I risultati mostrano che tutti i primati non umani guariscono a un ritmo simile, circa 0,62 millimetri al giorno. Al contrario, gli esseri umani guariscono a un ritmo medio di soli 0,25 millimetri al giorno. Questa differenza potrebbe essere attribuita all’evoluzione della pelle umana.
La perdita della pelliccia negli esseri umani ha portato allo sviluppo delle ghiandole sudoripare, che hanno in parte sostituito i follicoli piliferi. Queste ghiandole contengono cellule staminali meno efficaci per la rigenerazione della pelle, il che potrebbe rallentare la guarigione. L’evoluzione della pelle umana è stata probabilmente un compromesso necessario per migliorare la regolazione termica. La capacità umana di trattare le ferite potrebbe aver compensato questo svantaggio evolutivo.
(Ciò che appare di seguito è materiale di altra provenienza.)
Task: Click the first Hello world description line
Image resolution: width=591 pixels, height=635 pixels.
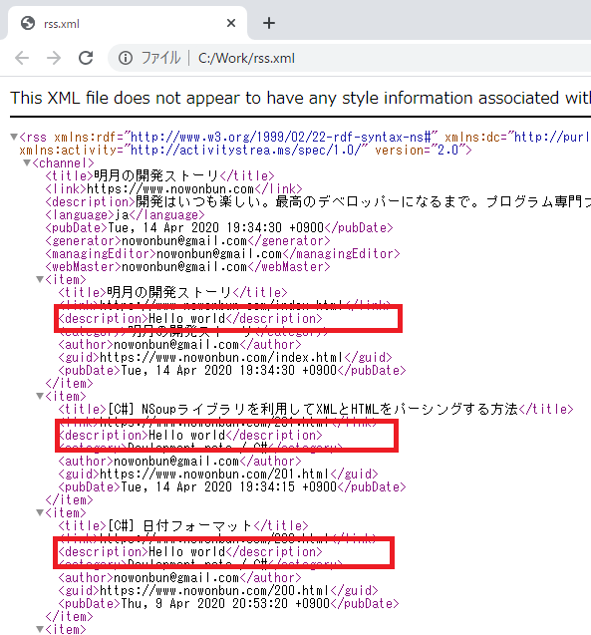Action: 190,319
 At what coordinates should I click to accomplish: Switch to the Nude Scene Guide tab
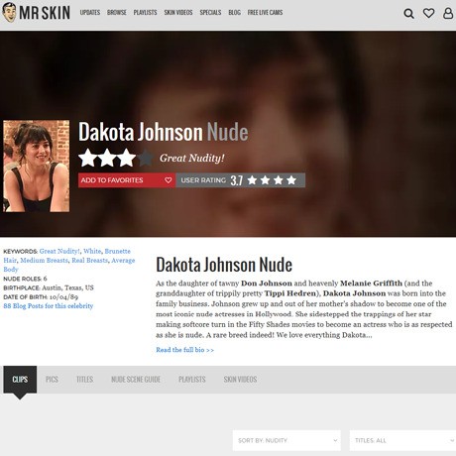pos(136,380)
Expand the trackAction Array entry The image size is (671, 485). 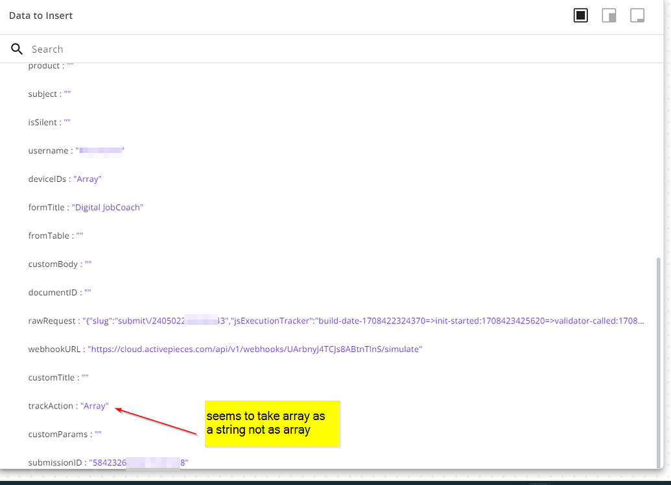95,405
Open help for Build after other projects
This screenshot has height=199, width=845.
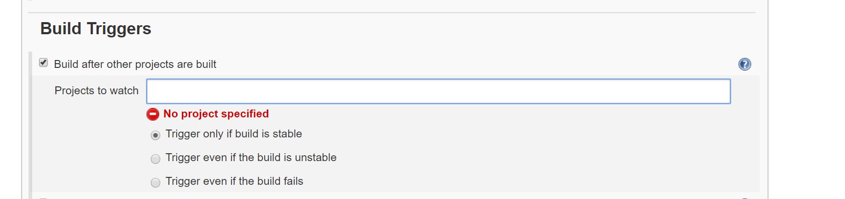tap(744, 64)
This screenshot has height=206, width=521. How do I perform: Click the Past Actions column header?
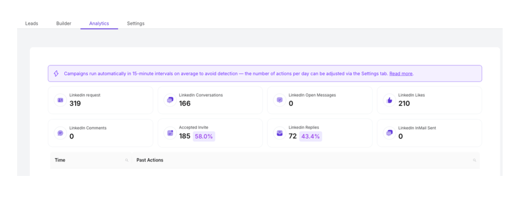tap(150, 160)
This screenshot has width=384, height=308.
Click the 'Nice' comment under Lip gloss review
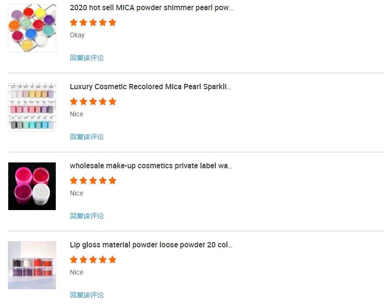click(x=77, y=272)
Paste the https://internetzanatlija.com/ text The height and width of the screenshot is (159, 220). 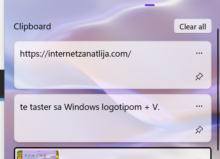75,54
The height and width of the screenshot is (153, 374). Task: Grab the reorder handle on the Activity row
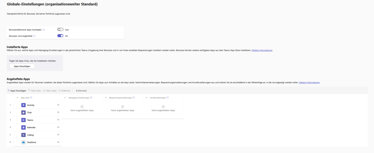[x=58, y=105]
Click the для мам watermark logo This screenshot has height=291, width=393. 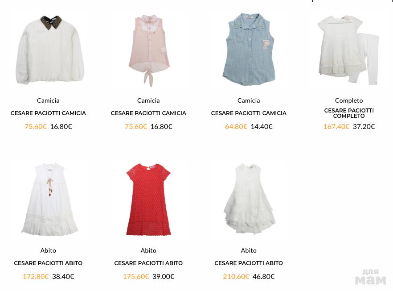370,277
Questa ricerca apre nuove prospettive per comprendere i meccanismi di guarigione nei primati e potrebbe avere implicazioni significative per la medicina umana, in particolare nel trattamento delle ferite croniche. I ricercatori stanno ora pianificando di esplorare più a fondo i meccanismi cellulari responsabili di queste differenze. Una migliore comprensione di questi processi potrebbe portare a importanti avanzamenti terapeutici.